Perhaps the scariest thing about Perno’s position is that the “consent to treat” form that all doctors and hospitals force you to sign when you seek medical help can be used to abuse you or your child. It appears from his testimony that hospitals believe the patient loses the right to rescind consent once that form is signed all the way up to forcible stripping and photographing your minor child against your will and without your consent.
The plaintiff’s next witness was an expert who ran another hospital, including a children’s hospital in Las Vegas, which the defense tried desperately to keep from testifying and objected to almost every question he was asked. Luckily, Dr. Joseph Corcoran, who had never testified as an expert before, managed to get the truth out. The consent form only gave permission for the hospital to use photos or videos “during the course of treatment.”

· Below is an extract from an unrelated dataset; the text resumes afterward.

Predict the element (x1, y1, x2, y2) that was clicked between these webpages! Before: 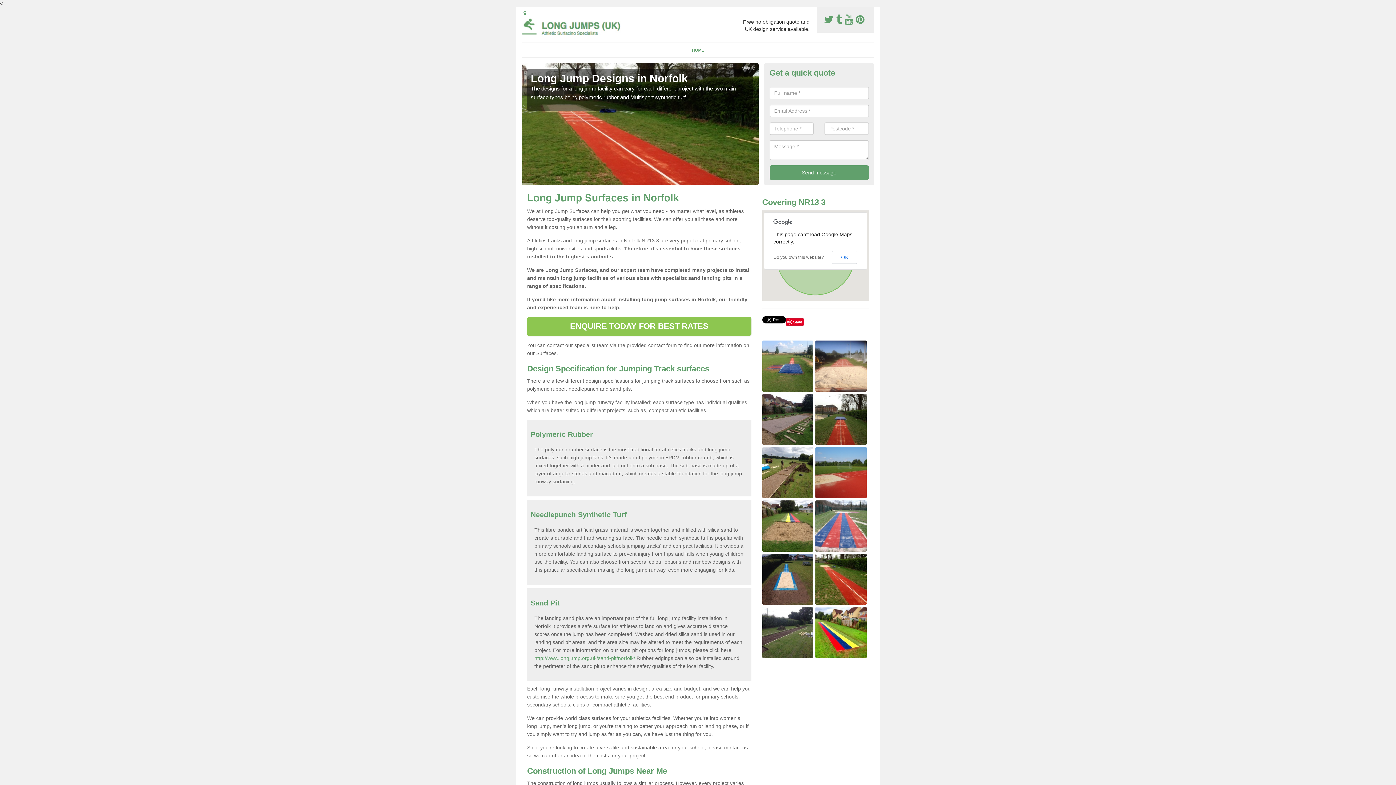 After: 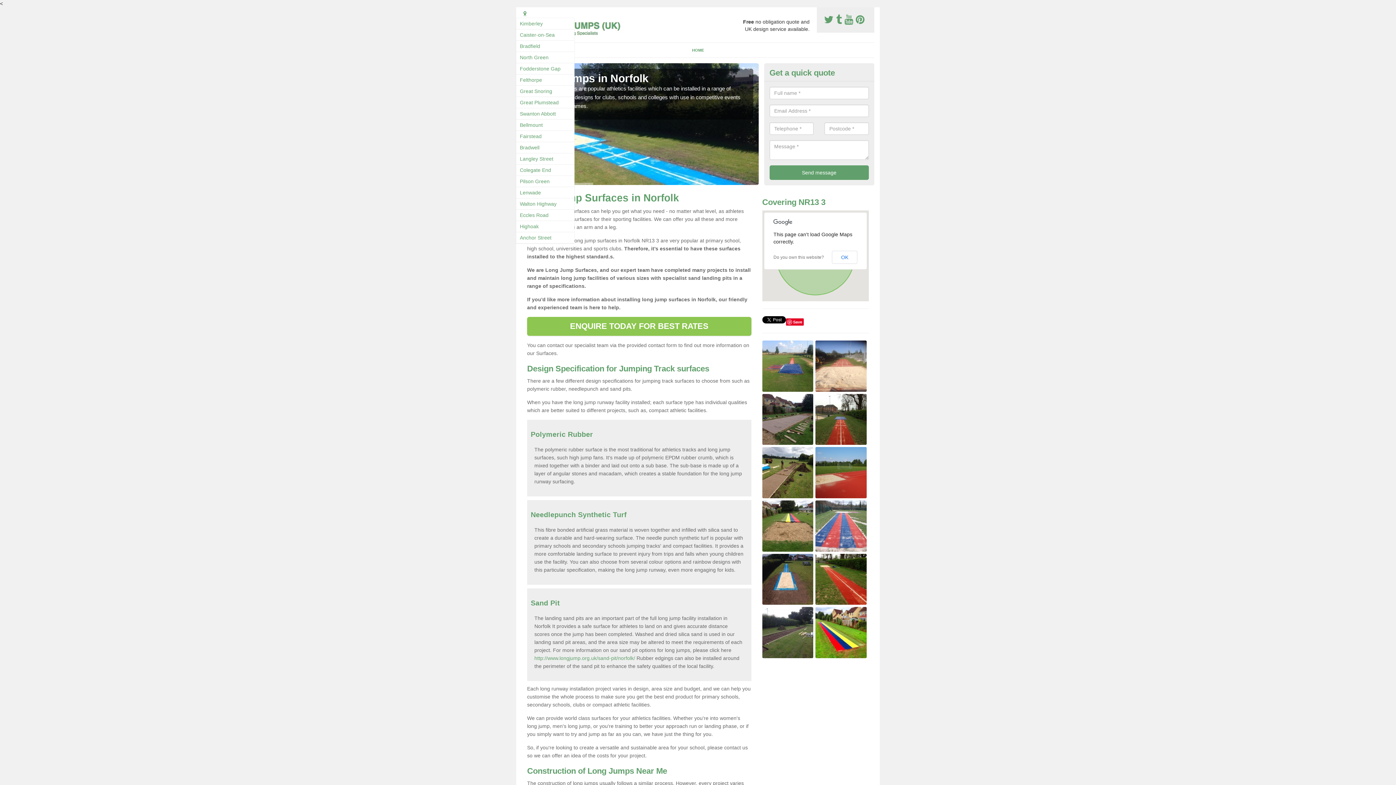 Action: bbox: (523, 10, 526, 16) label: Locations Covered:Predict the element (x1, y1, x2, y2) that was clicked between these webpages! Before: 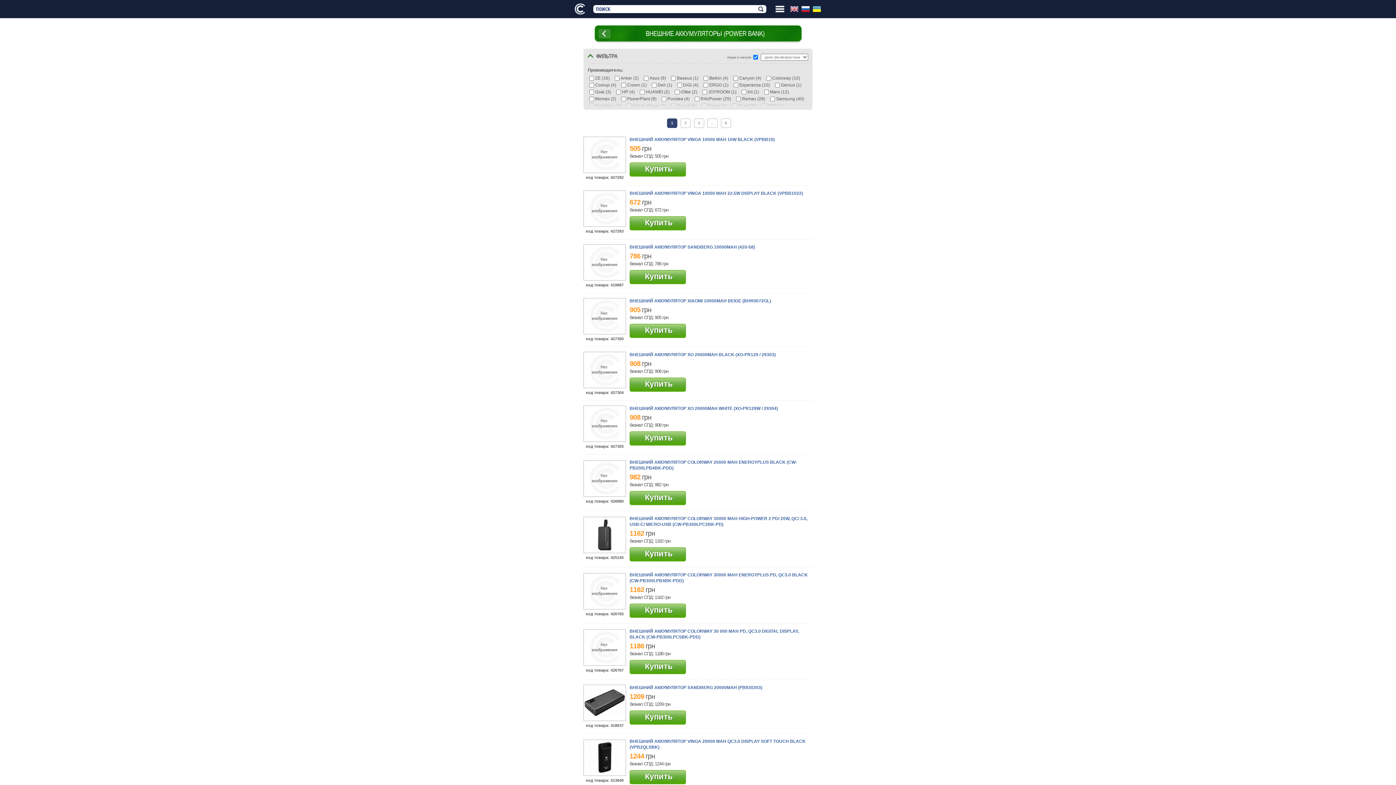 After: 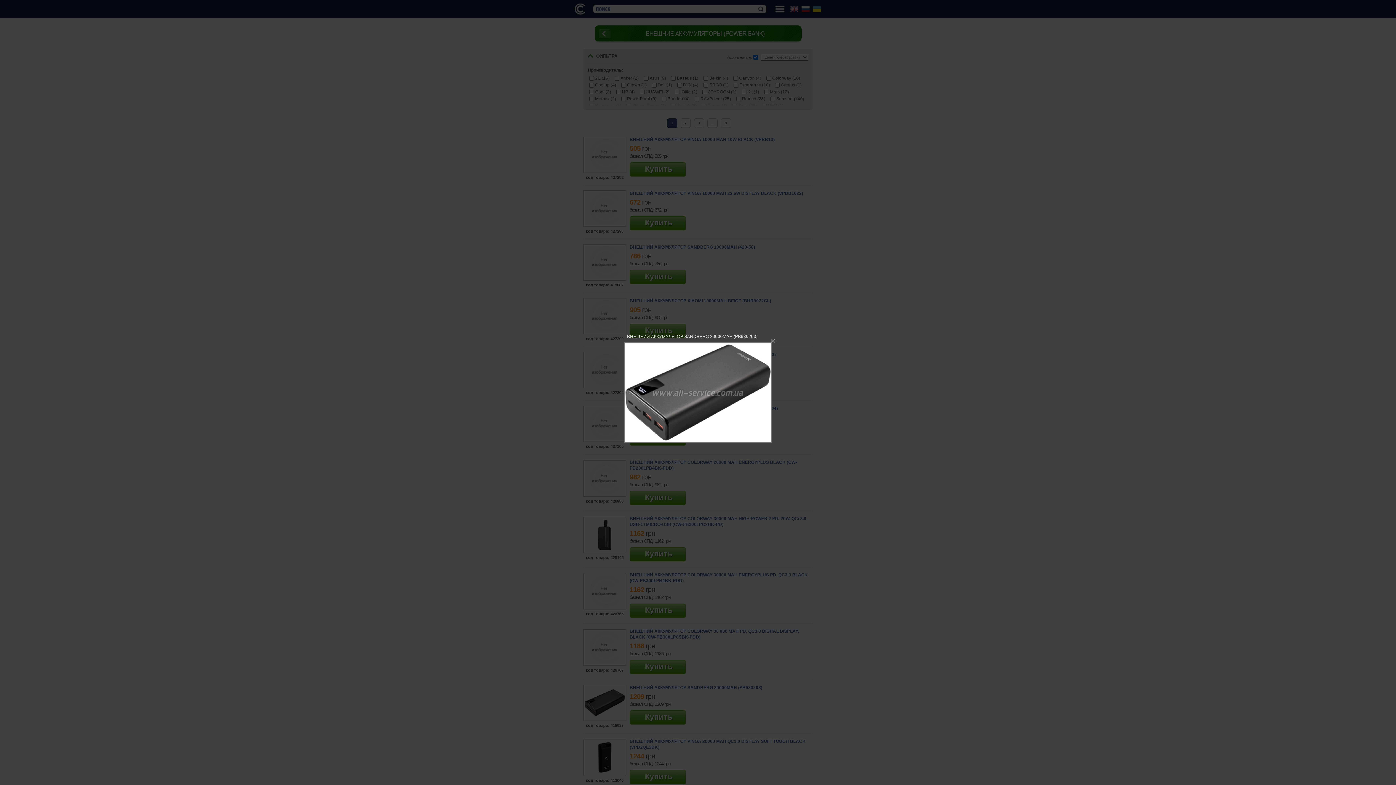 Action: bbox: (584, 713, 625, 717)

In Maya’s case, neither the photographs of her nor the 48 hours of surveillance video were used in any treatment, did not make it into the medical record, and were clearly only used to provide ginned-up evidence to the custody court where the hospital with DCF was fighting the family. Nothing that is in dispute in this case was a treatment designed to help Maya’s symptoms in any way. Instead, it appears to be an elaborate set-up created to convince a family court judge to take Maya away from her parents.